Il suono registrato del “jobel”, il corno d’ariete che segnava l’inizio del Giubileo per il popolo ebraico, ha marcato anche l’inizio della celebrazione del Giubileo della speranza nel carcere di Fossano. Un centinaio di persone sabato mattina 11 gennaio si sono date appuntamento nel cortile del “S. Caterina” che dà su viale Alpi. C’erano le autorità carcerarie (con la direttrice Assuntina Di Rienzo, la garante dei diritti dei detenuti Michela Revelli e agenti della Polizia penitenziaria), i rappresentanti del Consiglio comunale di Fossano (con il sindaco Tallone) e del Consiglio regionale, operatori carcerari, volontari, laici e sacerdoti della comunità diocesana. A presiedere la celebrazione il vescovo Piero Delbosco, a guidarla don Damiano Raspo, ad animare i canti il coro parrocchiale di Sant’Antonio.
L’apertura del Giubileo nella casa di reclusione è stata scandita da tre tappe, con canti, segni e parole: dentro e fuori, dall’ascolto alla comunità; li lieto annuncio e la Porta, sogno di un’unica fraternità; la misericordia, la corda e l’àncora. A legare tutti i partecipanti una corda, simbolo di “connessione” fra chi sta fuori e chi sta dentro, che li ha accompagnati attraverso due cortili in un “pellegrinaggio di speranza” fino alla cappella del carcere.

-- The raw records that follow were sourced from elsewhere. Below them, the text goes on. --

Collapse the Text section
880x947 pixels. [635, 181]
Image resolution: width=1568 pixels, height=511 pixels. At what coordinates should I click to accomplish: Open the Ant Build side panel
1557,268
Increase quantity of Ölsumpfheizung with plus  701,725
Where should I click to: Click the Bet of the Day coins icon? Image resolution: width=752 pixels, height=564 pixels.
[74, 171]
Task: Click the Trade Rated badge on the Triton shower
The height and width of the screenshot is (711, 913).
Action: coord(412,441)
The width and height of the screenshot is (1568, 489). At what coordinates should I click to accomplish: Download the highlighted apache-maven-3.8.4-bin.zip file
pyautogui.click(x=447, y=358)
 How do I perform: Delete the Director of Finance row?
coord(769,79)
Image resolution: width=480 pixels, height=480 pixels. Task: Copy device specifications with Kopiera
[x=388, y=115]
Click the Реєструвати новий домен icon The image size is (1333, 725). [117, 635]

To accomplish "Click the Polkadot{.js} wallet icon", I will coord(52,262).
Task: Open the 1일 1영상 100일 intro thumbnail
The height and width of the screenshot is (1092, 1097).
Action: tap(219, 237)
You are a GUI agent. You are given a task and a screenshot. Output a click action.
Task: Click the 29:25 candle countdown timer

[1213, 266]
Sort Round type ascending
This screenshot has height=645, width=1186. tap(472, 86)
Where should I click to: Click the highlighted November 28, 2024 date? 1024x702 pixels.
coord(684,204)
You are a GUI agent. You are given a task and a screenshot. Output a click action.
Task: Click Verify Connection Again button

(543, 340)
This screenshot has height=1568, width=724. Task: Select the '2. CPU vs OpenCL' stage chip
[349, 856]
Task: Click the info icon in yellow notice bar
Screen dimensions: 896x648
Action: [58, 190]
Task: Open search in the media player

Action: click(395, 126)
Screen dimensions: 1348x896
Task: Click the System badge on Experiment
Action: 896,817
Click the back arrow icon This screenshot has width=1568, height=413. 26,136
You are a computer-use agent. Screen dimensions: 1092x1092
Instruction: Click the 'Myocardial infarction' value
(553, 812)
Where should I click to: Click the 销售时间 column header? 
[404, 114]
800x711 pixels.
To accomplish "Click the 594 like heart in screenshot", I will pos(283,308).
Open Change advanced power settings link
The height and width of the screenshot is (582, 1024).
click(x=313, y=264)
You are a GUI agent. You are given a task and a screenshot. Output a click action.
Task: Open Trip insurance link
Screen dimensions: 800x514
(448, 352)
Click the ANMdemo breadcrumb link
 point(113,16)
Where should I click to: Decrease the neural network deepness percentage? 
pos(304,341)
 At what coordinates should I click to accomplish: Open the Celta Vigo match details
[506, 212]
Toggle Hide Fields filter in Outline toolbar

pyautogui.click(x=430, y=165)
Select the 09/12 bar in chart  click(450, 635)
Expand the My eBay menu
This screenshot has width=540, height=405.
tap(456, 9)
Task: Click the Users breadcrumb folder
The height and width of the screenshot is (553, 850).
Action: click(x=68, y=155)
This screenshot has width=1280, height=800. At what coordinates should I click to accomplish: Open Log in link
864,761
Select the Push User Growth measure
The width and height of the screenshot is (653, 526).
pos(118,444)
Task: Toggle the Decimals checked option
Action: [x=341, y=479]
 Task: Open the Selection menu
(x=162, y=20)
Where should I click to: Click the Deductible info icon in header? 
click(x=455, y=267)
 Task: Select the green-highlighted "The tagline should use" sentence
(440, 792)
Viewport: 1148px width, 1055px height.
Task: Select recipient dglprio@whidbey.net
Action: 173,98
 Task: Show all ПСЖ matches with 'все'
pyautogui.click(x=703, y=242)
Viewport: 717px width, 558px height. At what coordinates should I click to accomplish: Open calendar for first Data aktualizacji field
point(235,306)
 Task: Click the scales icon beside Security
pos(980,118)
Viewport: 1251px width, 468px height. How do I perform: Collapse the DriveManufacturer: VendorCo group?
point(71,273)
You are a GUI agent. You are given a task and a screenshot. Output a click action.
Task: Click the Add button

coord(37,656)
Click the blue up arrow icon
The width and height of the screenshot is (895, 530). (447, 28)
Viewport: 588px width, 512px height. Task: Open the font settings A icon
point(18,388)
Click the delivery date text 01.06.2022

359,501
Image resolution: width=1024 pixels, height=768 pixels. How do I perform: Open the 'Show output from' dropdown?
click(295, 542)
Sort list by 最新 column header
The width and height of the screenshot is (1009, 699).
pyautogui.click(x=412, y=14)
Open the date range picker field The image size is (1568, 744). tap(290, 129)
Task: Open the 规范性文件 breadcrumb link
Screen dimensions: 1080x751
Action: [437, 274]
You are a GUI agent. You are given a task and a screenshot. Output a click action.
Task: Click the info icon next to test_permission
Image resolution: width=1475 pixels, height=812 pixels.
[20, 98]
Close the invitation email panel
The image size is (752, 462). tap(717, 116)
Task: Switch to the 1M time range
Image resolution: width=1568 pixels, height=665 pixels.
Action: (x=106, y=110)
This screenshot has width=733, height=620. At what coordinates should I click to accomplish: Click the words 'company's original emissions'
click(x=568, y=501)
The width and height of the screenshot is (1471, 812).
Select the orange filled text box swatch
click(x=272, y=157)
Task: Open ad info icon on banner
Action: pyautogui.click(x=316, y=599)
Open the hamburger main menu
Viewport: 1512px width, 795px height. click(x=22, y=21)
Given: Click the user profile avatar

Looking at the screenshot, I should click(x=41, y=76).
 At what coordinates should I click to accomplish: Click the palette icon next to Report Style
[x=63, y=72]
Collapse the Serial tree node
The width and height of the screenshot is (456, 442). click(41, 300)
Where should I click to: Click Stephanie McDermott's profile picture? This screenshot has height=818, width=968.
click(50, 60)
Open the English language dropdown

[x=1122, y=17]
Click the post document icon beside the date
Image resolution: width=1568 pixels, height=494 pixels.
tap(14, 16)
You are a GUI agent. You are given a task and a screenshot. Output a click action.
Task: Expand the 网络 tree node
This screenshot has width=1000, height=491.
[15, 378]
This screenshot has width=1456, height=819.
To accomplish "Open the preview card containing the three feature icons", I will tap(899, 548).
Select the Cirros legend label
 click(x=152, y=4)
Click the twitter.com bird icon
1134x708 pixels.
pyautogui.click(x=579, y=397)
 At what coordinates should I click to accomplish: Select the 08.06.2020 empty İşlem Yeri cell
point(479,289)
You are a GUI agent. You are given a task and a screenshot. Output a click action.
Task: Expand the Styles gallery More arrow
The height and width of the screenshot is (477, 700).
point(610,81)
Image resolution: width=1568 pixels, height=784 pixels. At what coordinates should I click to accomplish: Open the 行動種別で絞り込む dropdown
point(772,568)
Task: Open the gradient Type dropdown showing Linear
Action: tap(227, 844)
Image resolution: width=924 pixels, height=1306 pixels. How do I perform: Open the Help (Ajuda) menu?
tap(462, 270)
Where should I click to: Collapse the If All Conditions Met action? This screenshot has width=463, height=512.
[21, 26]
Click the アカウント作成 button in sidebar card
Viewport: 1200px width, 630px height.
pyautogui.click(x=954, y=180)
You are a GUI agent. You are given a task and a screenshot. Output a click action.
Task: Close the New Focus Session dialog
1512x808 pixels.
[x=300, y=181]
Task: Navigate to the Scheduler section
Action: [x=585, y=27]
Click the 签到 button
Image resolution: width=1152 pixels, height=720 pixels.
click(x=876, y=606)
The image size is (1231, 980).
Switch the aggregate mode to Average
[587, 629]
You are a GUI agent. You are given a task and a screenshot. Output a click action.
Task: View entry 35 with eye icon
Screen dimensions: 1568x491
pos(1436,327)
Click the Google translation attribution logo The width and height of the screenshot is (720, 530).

Dopo la prima tappa solo un gruppetto è entrato all’interno della casa di reclusione, per proseguire il rito insieme ai detenuti. Gli altri hanno fatto rientro in Duomo dove, insieme al vicario diocesano per la pastorale don Flavio Luciano che già aveva introdotto la celebrazione (nella foto), hanno continuato il pellegrinaggio di speranza in preghiera.
A dare senso all’intero percorso celebrativo un brano di vangelo: la parabola del Padre misericordioso narrata nel cap. 15 del vangelo di Luca. “Tutti abbiamo bisogno di un abbraccio: di darlo e di riceverlo – ha detto Juri Nervo, educatore torinese che lavora con i detenuti a progetti di giustizia riparativa -. Il cambiamento (del cuore innanzitutto) nasce sempre da un abbraccio accolto”.
Un cambiamento che deve manifestarsi concretamente anche nella comunità locale, ecclesiale e civile. “C’è bisogno di volontari in carcere – ha detto il condirettore della Caritas diocesana Nino Mana – e, soprattutto, occorre crescere nella capacità di offrire opportunità e percorsi a chi esce dal carcere perché possa reinserirsi nella comunità. Ma per aiutare chi ha sbagliato occorre cambiare mentalità, spostando l’attenzione dal reato al reo e incoraggiando percorsi di giustizia riparativa”.
A tutti i partecipanti è stato infine distribuita una collanina con un’àncora: “Abbiamo bisogno di rimanere ancorati al Signore: è questo il Giubileo” ha detto il vescovo prima della benedizione finale.